Prossiga o texto sobre o casal de cabeleireiros de Catanduva a partir da última frase apresentada.

■ Texto selecionado
________________________
Recentemente, o cabeleireiro Vasco Pedro da Gama, 40 anos, de Catanduva (SP), perguntou à filha:
"As crianças costumam mexer com você por minha causa?".
"Sim, algumas vezes. Na perua escolar", ouviu como resposta.
"E o que elas dizem?", continuou.
"Dizem que você é gay, que tem namorado. Eu respondo que é verdade, e algumas dão risada".
Vasco insiste: "E você se incomoda com isso?".
"Não, porque é verdade. E se vocês se gostam, qual o problema? Vai saber se na casa delas os pais gostam das mães".
De simplicidade e clareza desconcertantes, o argumento de Teodora, 10 anos, encheu o pai adotivo de orgulho.
Vasco e seu parceiro, o também cabeleireiro Dorival Pereira de Carvalho Jr., 49, foram o primeiro casal homossexual a adotar uma criança no Brasil, em 2006.
________________________
■ Trechos da listagem

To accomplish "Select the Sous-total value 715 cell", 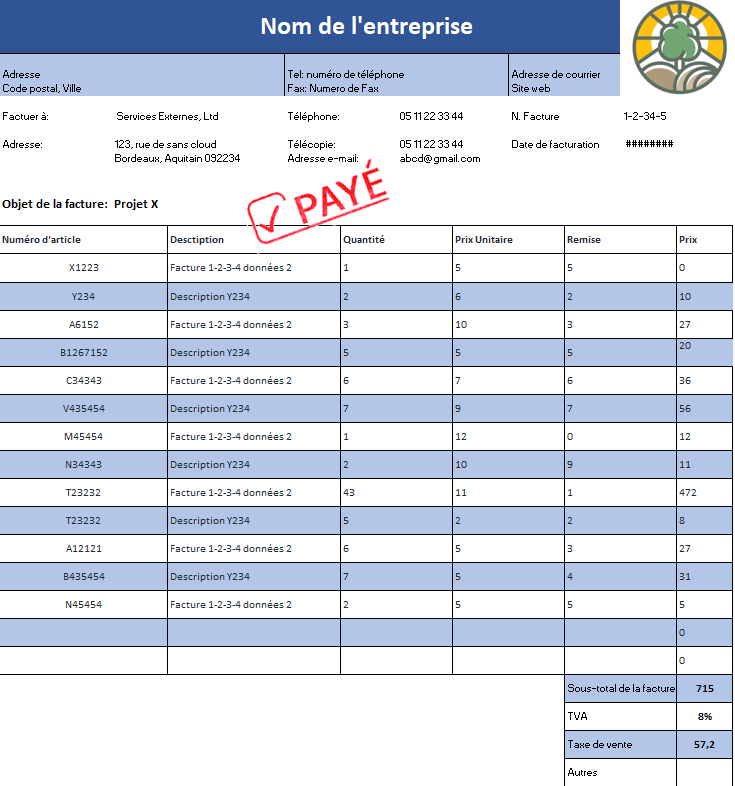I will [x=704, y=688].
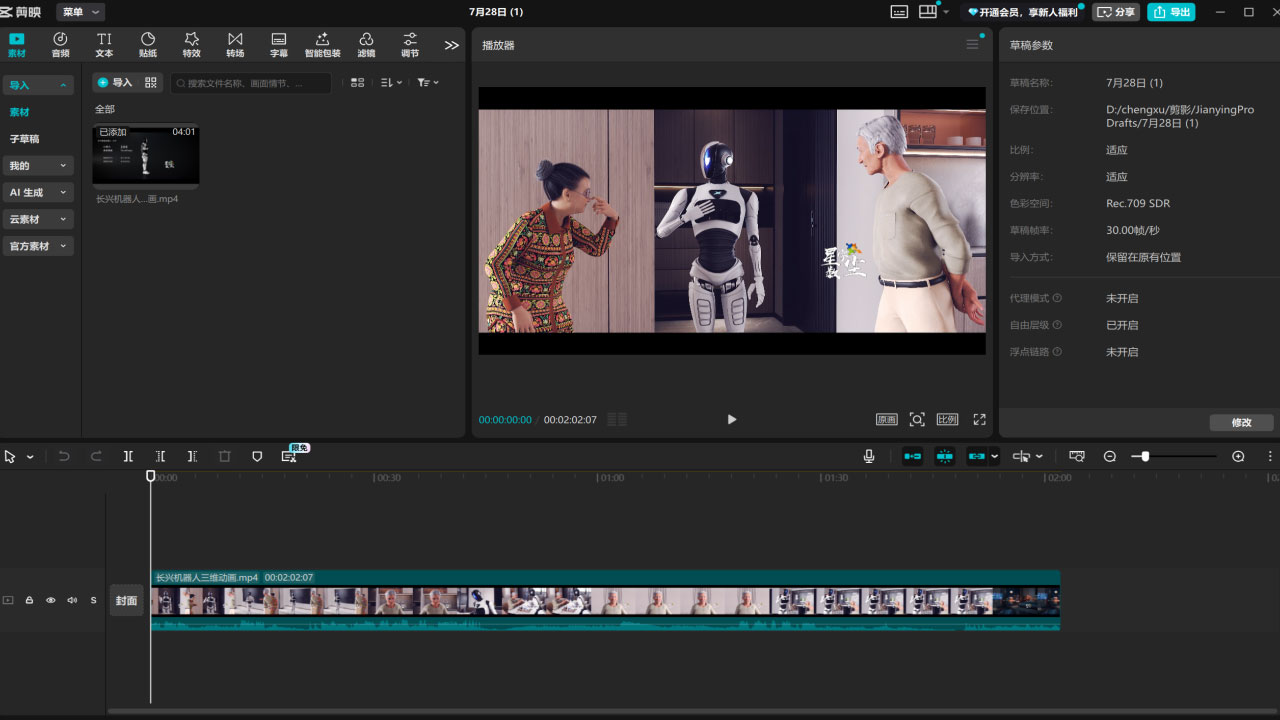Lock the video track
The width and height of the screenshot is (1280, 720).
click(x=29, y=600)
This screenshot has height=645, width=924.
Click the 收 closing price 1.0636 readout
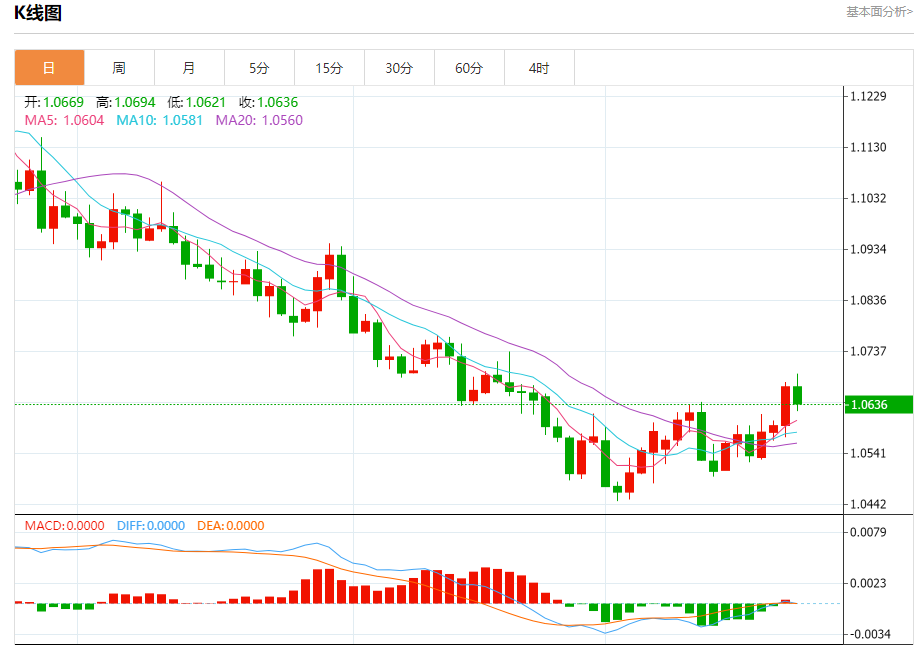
________________________
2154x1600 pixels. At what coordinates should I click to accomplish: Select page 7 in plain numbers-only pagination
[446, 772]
________________________
■ Resposta do exercício
Pioneiros, portanto, de um novo arranjo familiar que só tende a crescer nas estatísticas.
"É claro que sinto receio de ver a minha filha como alvo de preconceito ou agressões, mas tento ensiná-la no dia a dia a viver com verdade. Expliquei tudo desde que percebi que ela tinha condições de assimilar. Somos homens, nos amamos e a amamos. E essa é a nossa família", afirma.
Os gracejos na perua escolar são, segundo Vasco, episódios isolados e que aconteceram poucas vezes.
Ele garante que Teodora é uma criança feliz e que é respeitado pelos pais dos amigos dela.
Para o jornalista Christian Heinlik, de 38 anos, de São Paulo, é fundamental tratar o assunto com naturalidade, sempre respeitando o tempo da criança.
"No caso do Pedro Vinícius, que foi adotado aos oito anos e hoje tem 12, ele começou a fazer perguntas e a tirar conclusões. E eu nunca omiti nada", garante.
Ag.A Tarde
Vasco e Dorival foram os primeiros gays a terem adotado uma criança no Brasil, em 2006
Embora qualquer cidadão brasileiro que comprove situação financeira e emocional estável possa adotar uma criança, o processo não é fácil.
No caso dos homossexuais, é ainda mais difícil.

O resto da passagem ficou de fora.